Someone mentioned Carbonite, and you said (accurately):

As with any Internet backup storage system, the problem is not the technology. That's quite well known. However, you must have confidence that the company will still be there when you need to recover your data and programs.

If you start looking at network storage, I recommend you take a look at JungleDisk, which runs on top of Amazon's S3 infrastructure. If Amazon goes away, it means that the Internet (and the U.S. economy) has experienced a catastrophic event so terrible that I no longer *care* about my backups. Or, possibly, about breathing. :-)

Check them out at http://www.jungledisk.com/compare.shtml.



Stephen Fleming
Chief Commercialization Officer
Georgia Tech

Thanks. I guess Amazon is very stable indeed.

Continuing the energy discussion, I said:

>> As to ethanol and hydrogen, both may be useful as power distribution systems, but there are no ethanol, or methanol, or hydrogen wells; they aren't energy sources. <<

Robert Bruce Thompson notes:

Well, hydrogen is merely a means of storing energy produced from electricity, but alcohols are in fact primary energy sources, or could be. It's true that current ethanol production actually requires more energy input than the ethanol contains, but alcohols can be produced with methods that yield much higher energy outputs than the required inputs.

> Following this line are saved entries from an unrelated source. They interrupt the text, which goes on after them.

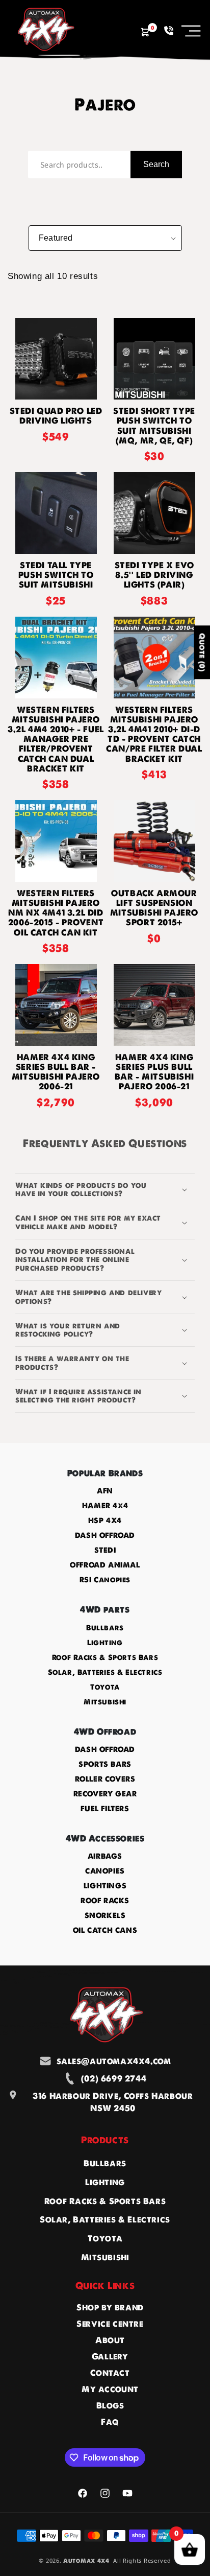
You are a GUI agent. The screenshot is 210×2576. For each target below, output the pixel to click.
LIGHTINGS (105, 1885)
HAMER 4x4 (105, 1505)
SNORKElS (105, 1915)
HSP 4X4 (105, 1520)
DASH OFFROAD (105, 1535)
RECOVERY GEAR (105, 1793)
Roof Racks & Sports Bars (105, 1657)
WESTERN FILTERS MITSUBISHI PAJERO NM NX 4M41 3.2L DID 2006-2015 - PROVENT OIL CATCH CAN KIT (55, 913)
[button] (191, 30)
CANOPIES (105, 1871)
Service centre (109, 2324)
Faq (110, 2422)
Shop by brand (110, 2307)
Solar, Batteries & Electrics (105, 1672)
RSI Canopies (105, 1579)
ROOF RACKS (105, 1900)
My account (110, 2389)
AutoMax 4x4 (86, 2560)
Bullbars (105, 1627)
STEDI (105, 1550)
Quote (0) (201, 652)
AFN (105, 1490)
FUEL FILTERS (105, 1808)
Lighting (105, 1642)
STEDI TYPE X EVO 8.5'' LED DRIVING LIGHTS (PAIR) (154, 575)
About (110, 2340)
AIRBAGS (105, 1856)
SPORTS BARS (105, 1764)
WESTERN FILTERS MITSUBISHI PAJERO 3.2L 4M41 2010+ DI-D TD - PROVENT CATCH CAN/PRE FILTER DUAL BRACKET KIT (154, 734)
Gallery (110, 2356)
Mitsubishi (105, 1701)
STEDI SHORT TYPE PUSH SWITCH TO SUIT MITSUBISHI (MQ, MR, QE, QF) (154, 426)
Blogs (110, 2405)
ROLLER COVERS (105, 1779)
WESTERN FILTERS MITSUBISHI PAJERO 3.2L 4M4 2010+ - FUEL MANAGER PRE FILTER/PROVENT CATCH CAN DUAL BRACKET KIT (56, 739)
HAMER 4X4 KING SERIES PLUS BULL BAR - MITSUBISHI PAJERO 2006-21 (154, 1072)
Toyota (105, 1687)
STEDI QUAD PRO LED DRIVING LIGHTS (56, 416)
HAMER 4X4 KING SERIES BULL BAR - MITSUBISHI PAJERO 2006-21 (56, 1072)
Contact (109, 2373)
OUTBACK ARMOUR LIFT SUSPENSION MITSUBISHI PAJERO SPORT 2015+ (154, 908)
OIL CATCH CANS (105, 1930)
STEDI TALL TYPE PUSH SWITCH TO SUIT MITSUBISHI (55, 575)
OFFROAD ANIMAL (105, 1565)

When you burn a log in your fireplace, you're doing direct conversion of the solar energy captured by the tree into heat energy. It's merely one more step to use that heat energy for destructive distillation of wood scrap and other cellulosic material into methanol. Of course, there are alternatives already available or on the near horizon, such as using engineered microbes to do the conversion.

And it's worth noting that we don't have any gasoline or fuel oil wells, either. Petroleum is just the raw material from which these fuels are produced.

Robert Bruce Thompson

Peter Glaskowsky adds:

I think the point was that the sun is the primary energy source here.

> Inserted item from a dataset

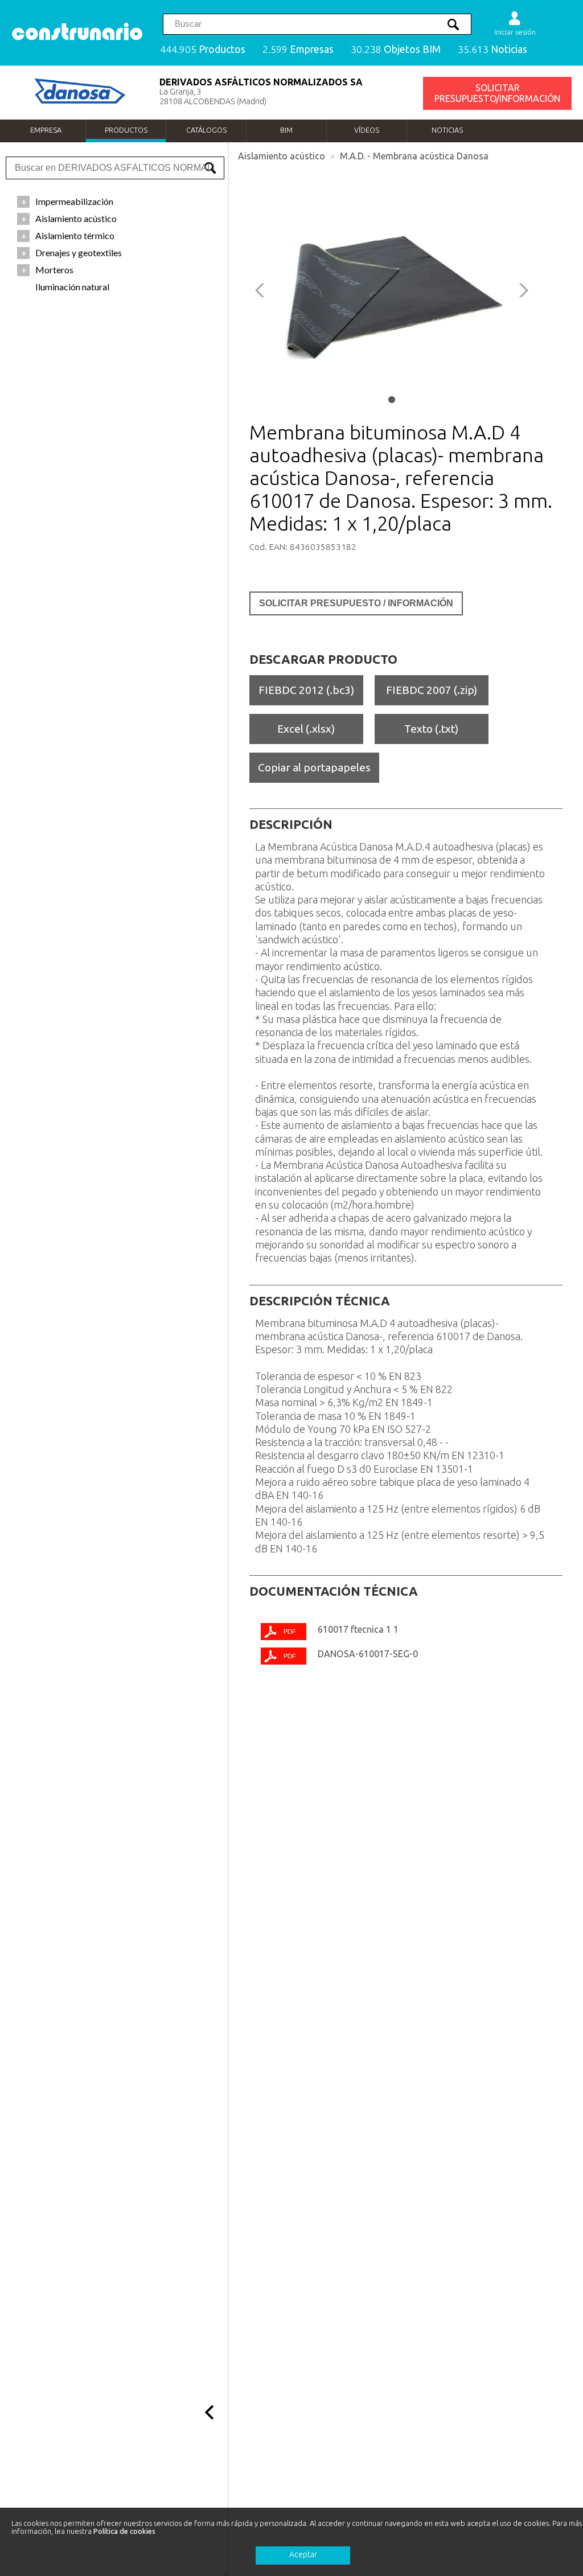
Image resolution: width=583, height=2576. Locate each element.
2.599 (298, 49)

A field of corn or switchgrass or whatever is really just a solar panel; it converts sunlight to a more valuable form of energy.

. png

Actually, my point was that corn, which is the main source of ethanol fuel, is grown with fertilizers that take a lot of energy to produce.

It's certainly possible to come up with biowaste fermentation schemes that don't eat fertilizers, and which reduce the amount of landfill while providing energy that can be used to fuel trash burners and other devices to turn biowaste into inputs for fermentation tanks. I discussed this 30 years ago in A Step Farther Out (available to Subscribers in the closed section of Chaos Manor Reviews).

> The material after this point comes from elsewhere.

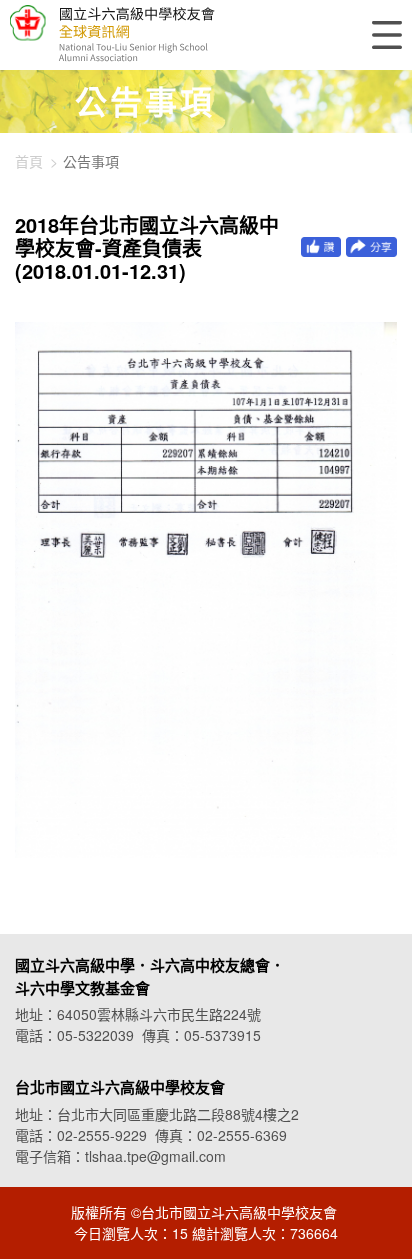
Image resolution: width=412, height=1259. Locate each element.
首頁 (29, 161)
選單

It is certainly the case that plants collect sunlight in order to grow; but most foodstuffs today consume both water and fertilizers, and often providing those takes a lot of energy. The TVA originated when the War Department needed a nitrogen fixing plant to make nitrates for making artillery propellants, and caused the dam and power plant to be built at Muscle Shoals. TVA was allowed to sell "surplus" power not needed by the War Department. Over time the generation of "surplus" power became its main function.

Nitrates make good fertilizer as well as explosives. The energy released by the explosion had to come from somewhere.

Subject: interesting hard drive docking station

Dr. Pournelle,

The device you always wanted but didn't realize it... A docking station for all those extra hard drives every computer geek seems to have lying around.


This one is SATA only, and I'm not sure there is an IDE version because plugging/unplugging IDE drives requires a more complex power-down sequence than SATA.

Price will be important... As you have pointed out before, there are plenty of USB drive dongles that just use cables and they're cheap. But this looks like it's actually supposed to be on your desk and you don't have to worry about where to place the drive so it doesn't short out on that screwdriver or ballpoint pen you have next to your monitor.

I don't have one and can't seem to find a retailer that has them, but I'm considering hunting one down.


Let me know if you get one. It does look interesting.